> [Task description]: Find every line in the listing below that includes the word "diagram", and copy each of those lines.

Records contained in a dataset
□ □ □ □ □

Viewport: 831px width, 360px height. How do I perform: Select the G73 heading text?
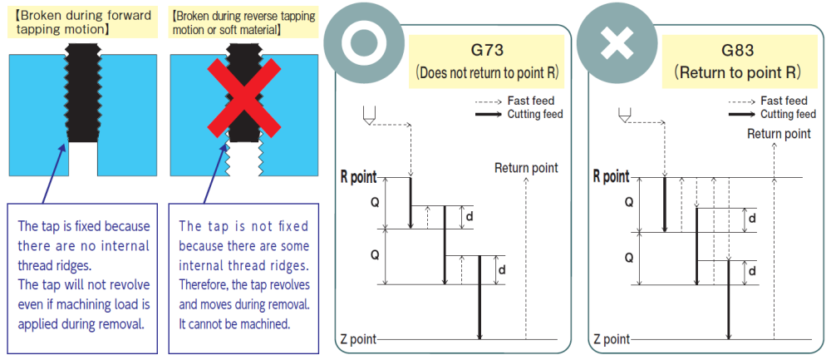(487, 50)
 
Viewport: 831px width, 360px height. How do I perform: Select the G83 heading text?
(738, 50)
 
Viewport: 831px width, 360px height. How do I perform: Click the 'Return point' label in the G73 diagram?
(526, 168)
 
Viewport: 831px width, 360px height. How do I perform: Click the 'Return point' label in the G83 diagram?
(779, 133)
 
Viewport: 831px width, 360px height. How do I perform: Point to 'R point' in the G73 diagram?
(357, 176)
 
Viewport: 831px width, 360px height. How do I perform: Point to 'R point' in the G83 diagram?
(611, 176)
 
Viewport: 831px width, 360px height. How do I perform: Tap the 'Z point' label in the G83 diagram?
(610, 339)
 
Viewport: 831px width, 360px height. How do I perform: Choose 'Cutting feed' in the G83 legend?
(788, 114)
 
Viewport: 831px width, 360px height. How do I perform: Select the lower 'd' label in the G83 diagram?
(752, 271)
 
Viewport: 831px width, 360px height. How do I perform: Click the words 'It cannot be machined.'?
(234, 323)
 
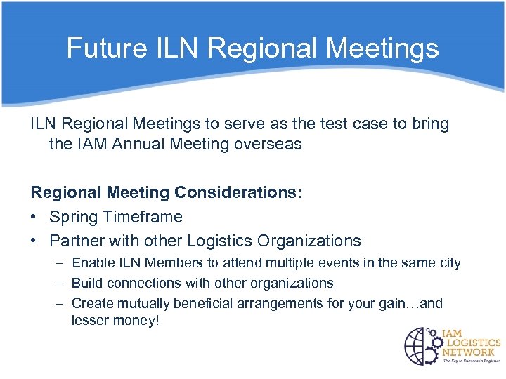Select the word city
pyautogui.click(x=448, y=263)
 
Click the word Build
pyautogui.click(x=87, y=284)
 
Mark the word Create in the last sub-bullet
pyautogui.click(x=93, y=304)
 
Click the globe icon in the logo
pyautogui.click(x=422, y=345)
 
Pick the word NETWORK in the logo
pyautogui.click(x=468, y=352)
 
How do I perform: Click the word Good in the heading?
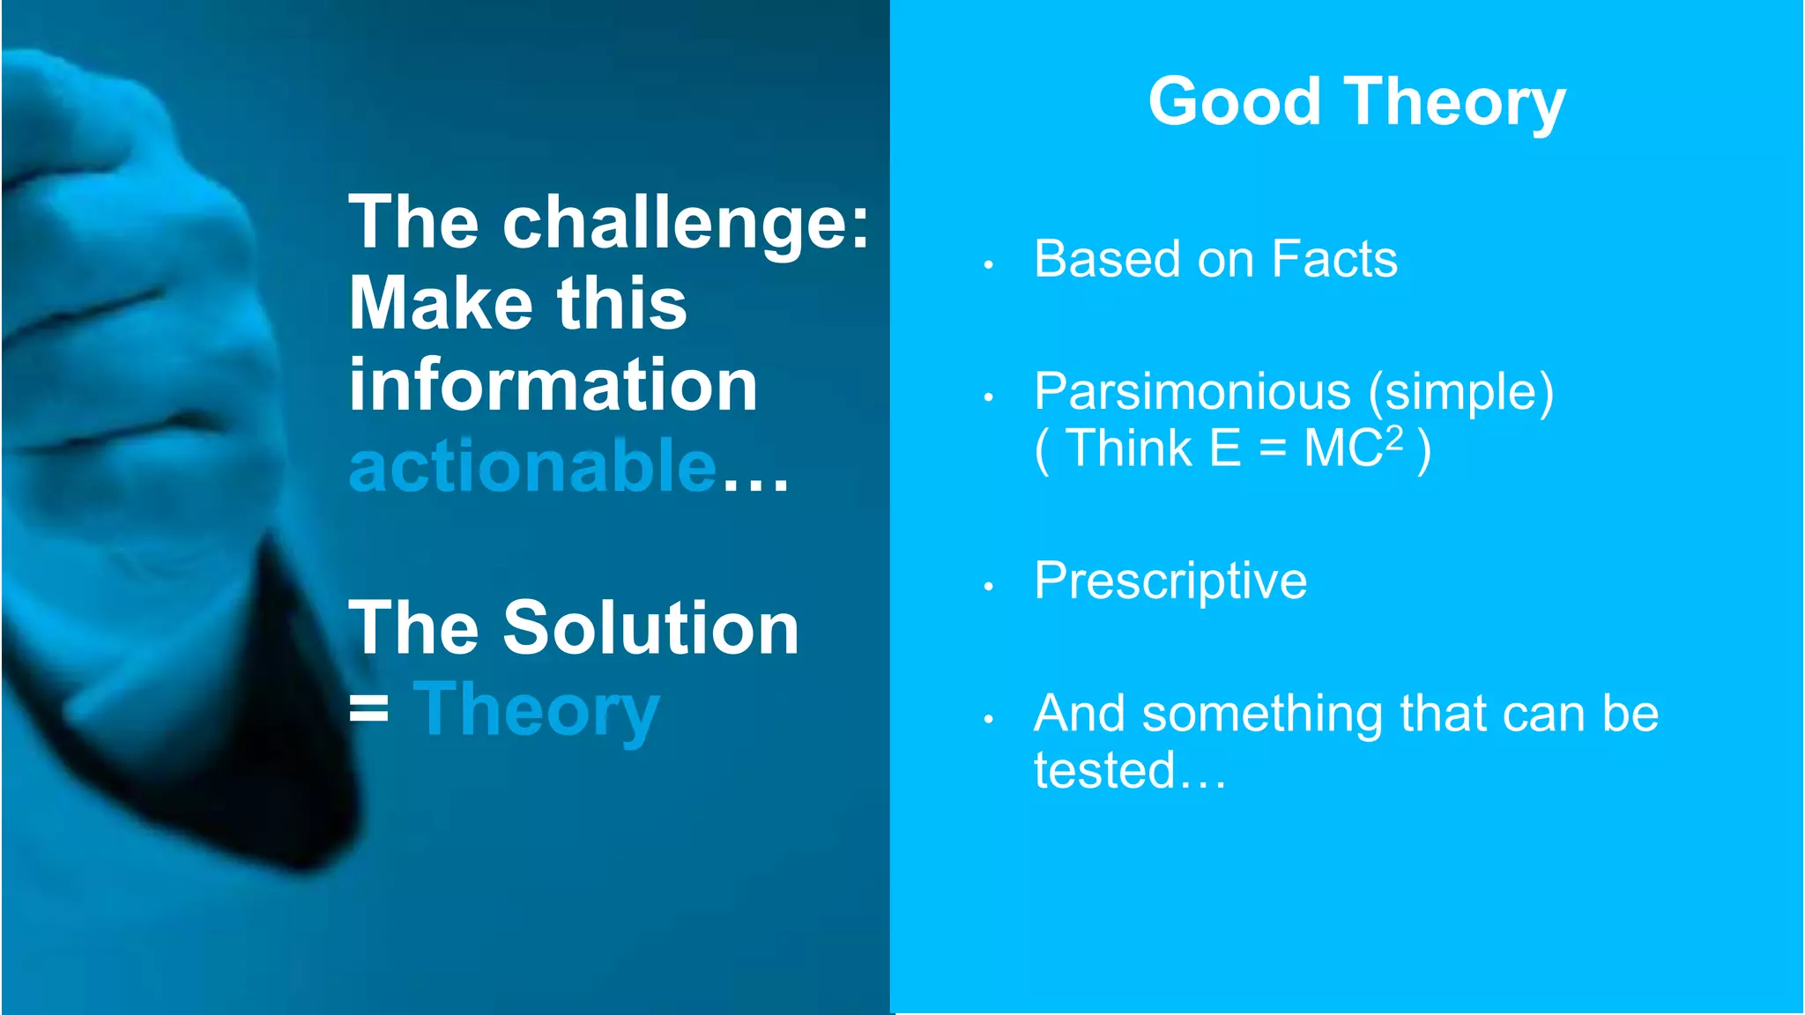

□ □ □ □ □

> [Result of the exercise]:
Viewport: 831px width, 360px height. How do I perform: Click the 'Return point' label in the G73 diagram?
Viewport: 831px width, 360px height. How do I perform: Click the 'Return point' label in the G83 diagram?
Viewport: 831px width, 360px height. How do I perform: Point to 'R point' in the G73 diagram?
Viewport: 831px width, 360px height. How do I perform: Point to 'R point' in the G83 diagram?
Viewport: 831px width, 360px height. How do I perform: Tap the 'Z point' label in the G83 diagram?
Viewport: 831px width, 360px height. How do I perform: Select the lower 'd' label in the G83 diagram?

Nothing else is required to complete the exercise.